<<<<

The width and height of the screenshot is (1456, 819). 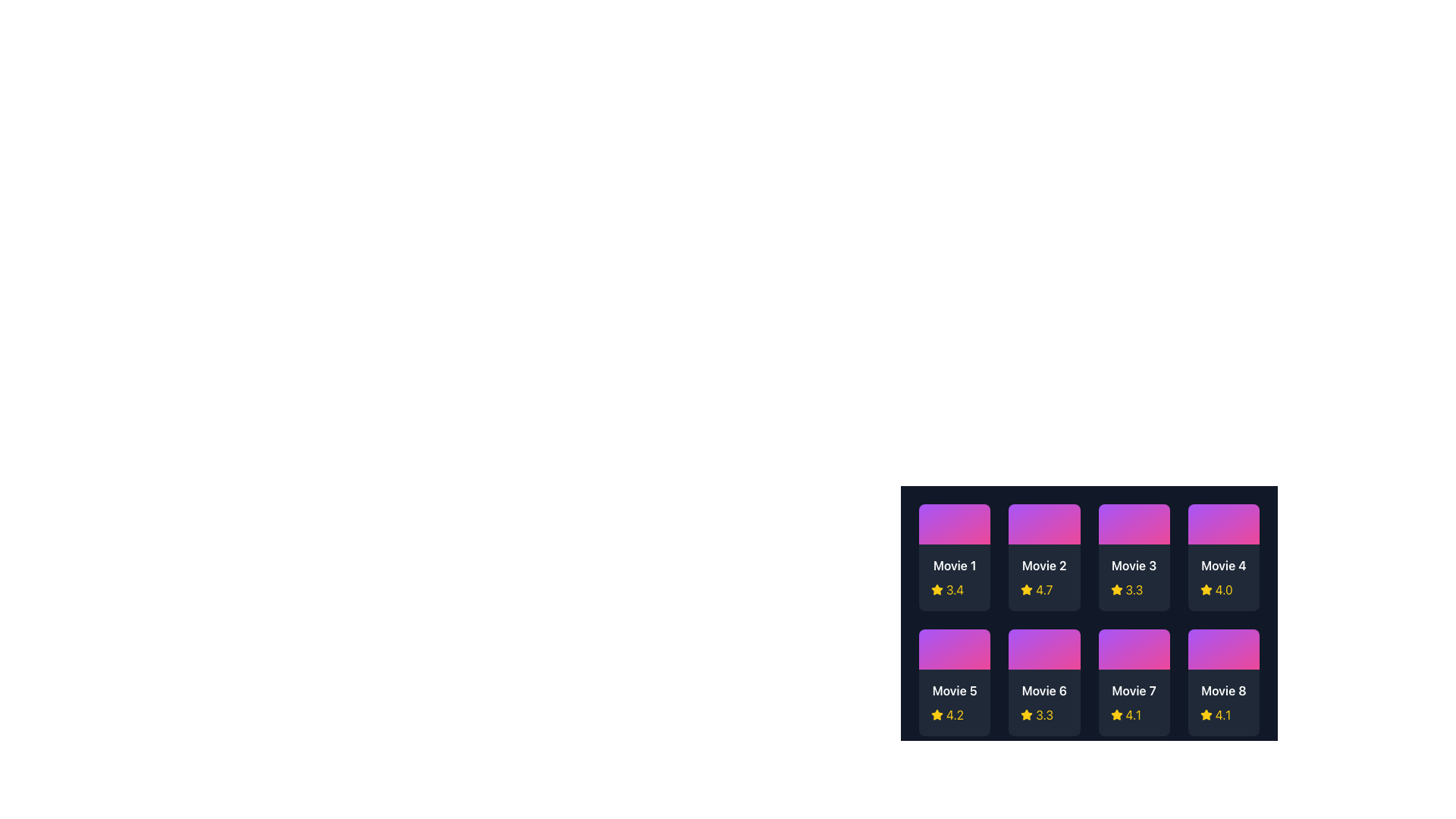 I want to click on rating value displayed by the yellow star icon and the text '4.0' in the bottom-right corner of the 'Movie 4' card, so click(x=1223, y=589).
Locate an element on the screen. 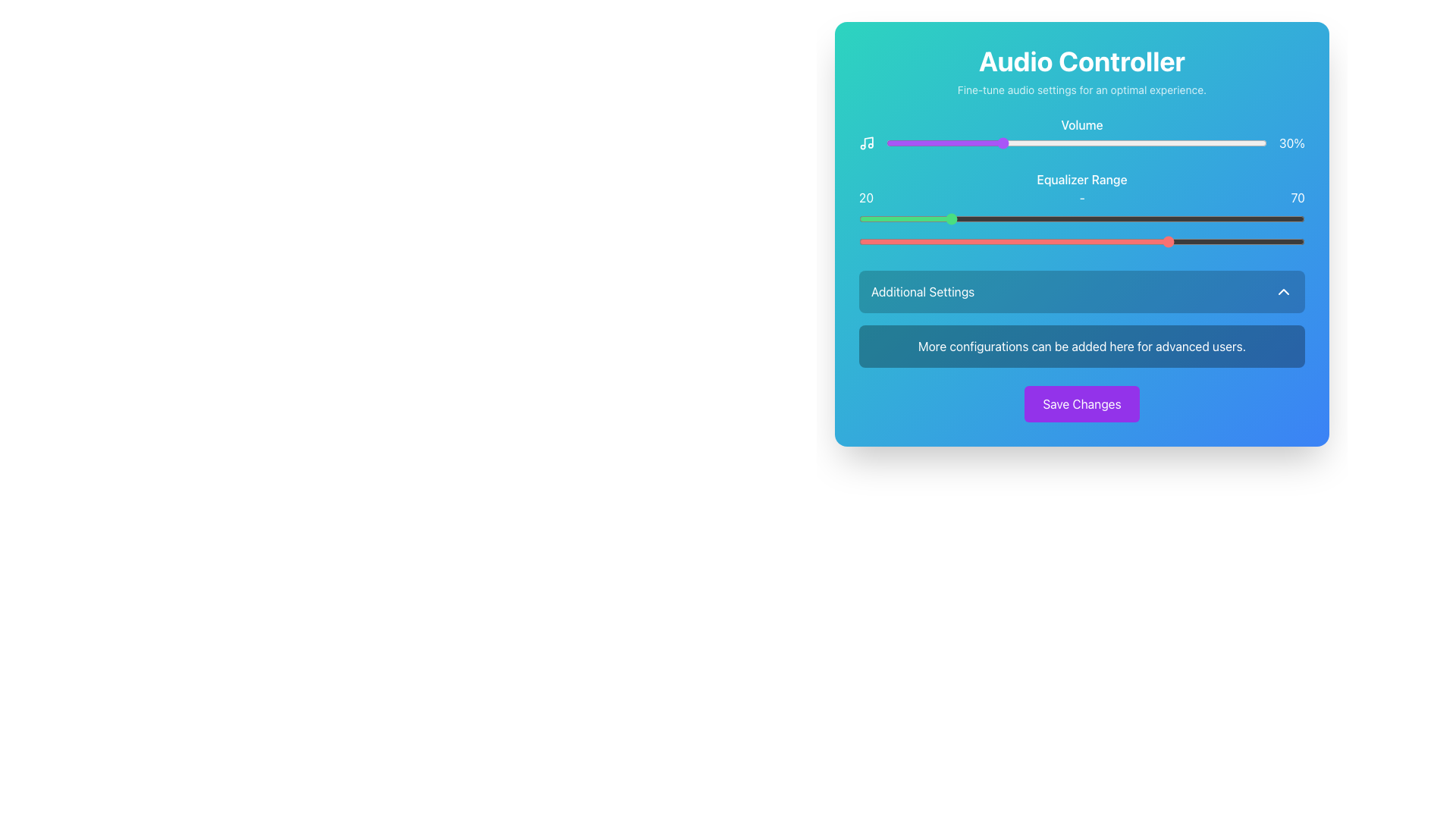 The image size is (1456, 819). the equalizer range is located at coordinates (934, 241).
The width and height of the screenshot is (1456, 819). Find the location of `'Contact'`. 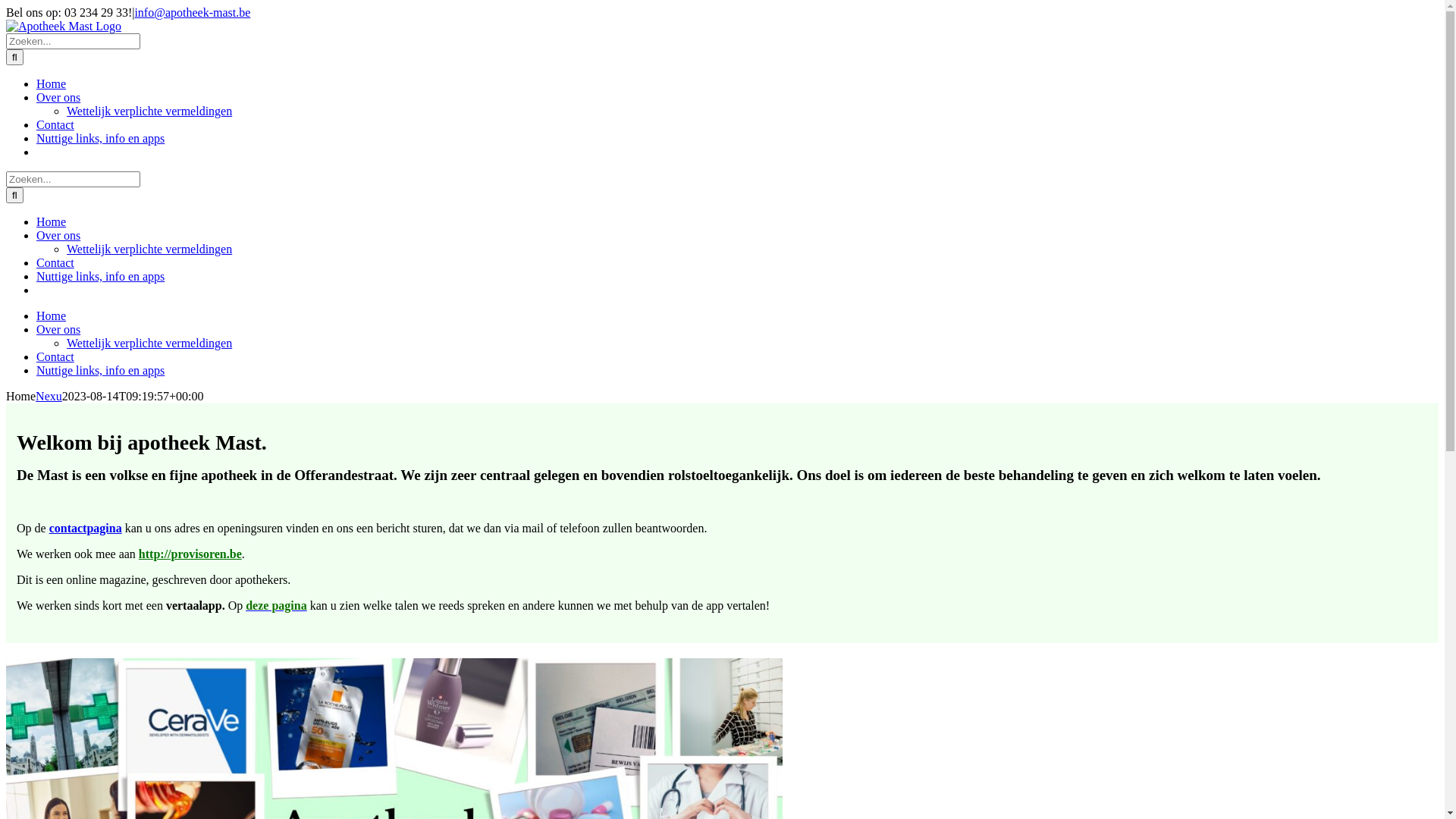

'Contact' is located at coordinates (55, 262).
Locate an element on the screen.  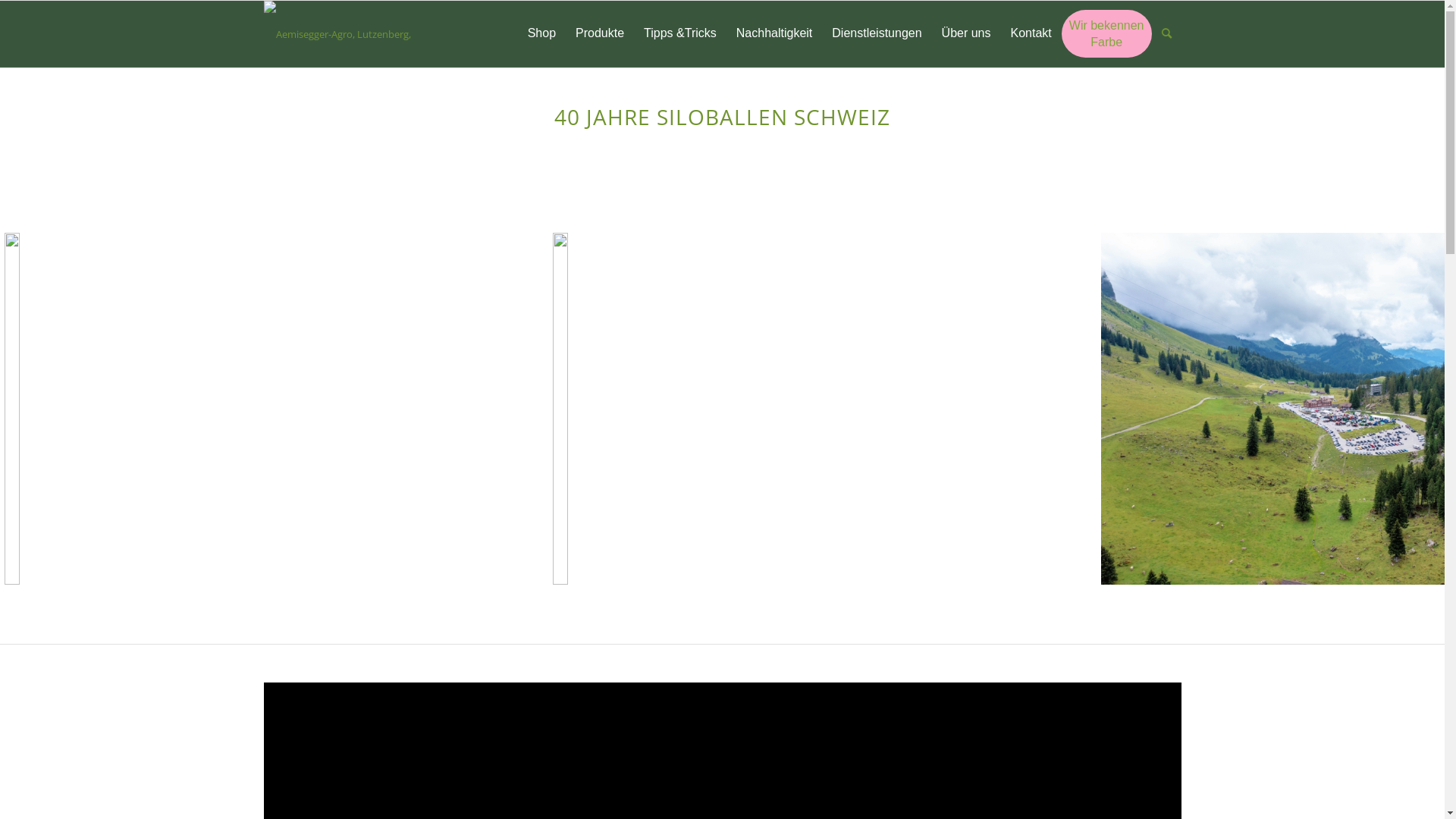
'Shop' is located at coordinates (541, 34).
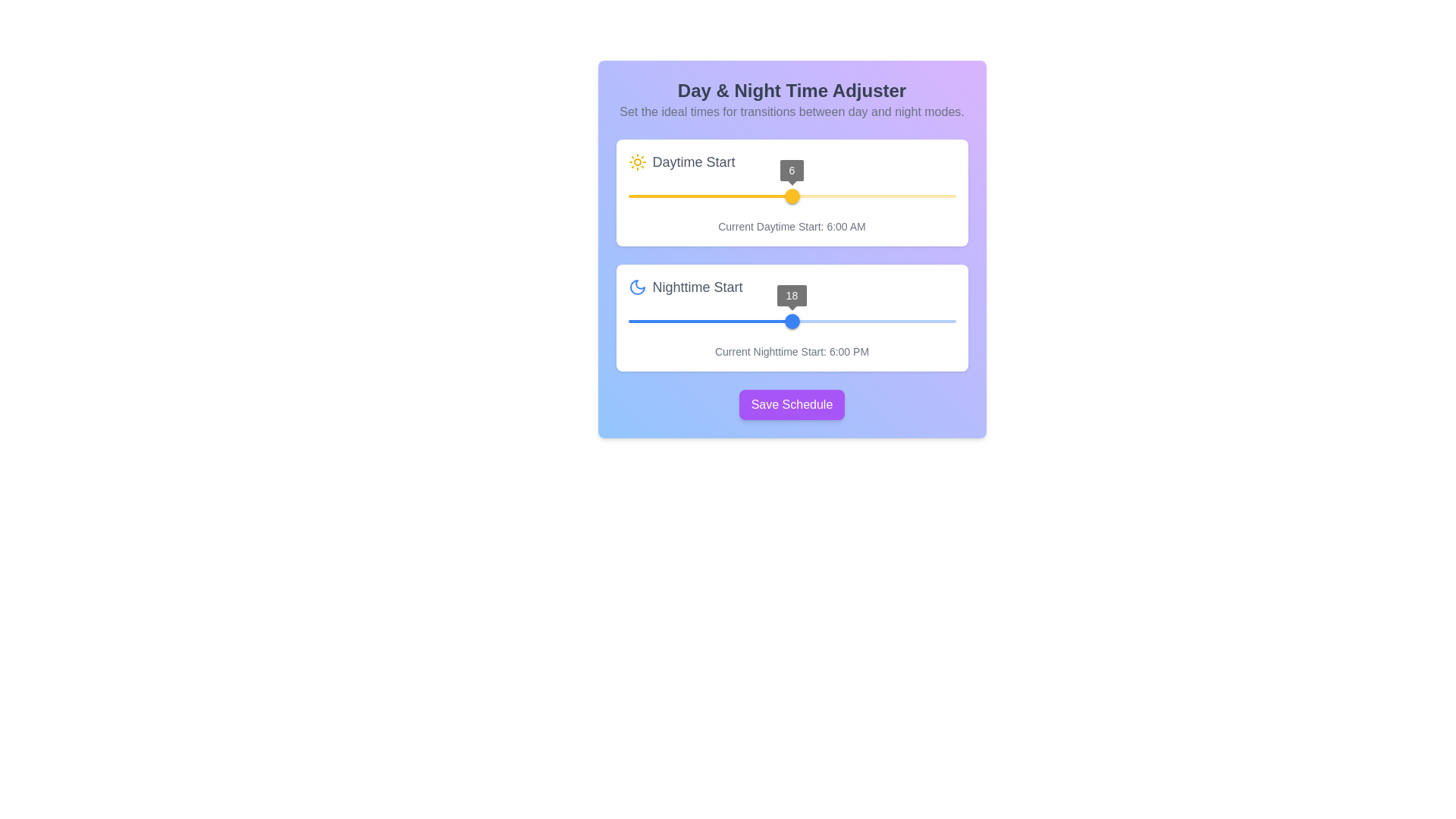 The image size is (1456, 819). Describe the element at coordinates (637, 287) in the screenshot. I see `the blue crescent moon SVG icon located to the left of the 'Nighttime Start' label in the nighttime settings section` at that location.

>>>>

Problem to solve:
Write out the lines from the one with "The width and height of the screenshot is (1456, 819). Find" through the end of the items, swapping "Find the location of" for "Give the position of" and keeping everything else the same. Leave the pictures out.

Response for this exercise:
The width and height of the screenshot is (1456, 819). Give the position of `'Contact'`. 

'Contact' is located at coordinates (55, 262).
Locate an element on the screen.  
'Shop' is located at coordinates (541, 34).
 The image size is (1456, 819). Describe the element at coordinates (637, 287) in the screenshot. I see `the blue crescent moon SVG icon located to the left of the 'Nighttime Start' label in the nighttime settings section` at that location.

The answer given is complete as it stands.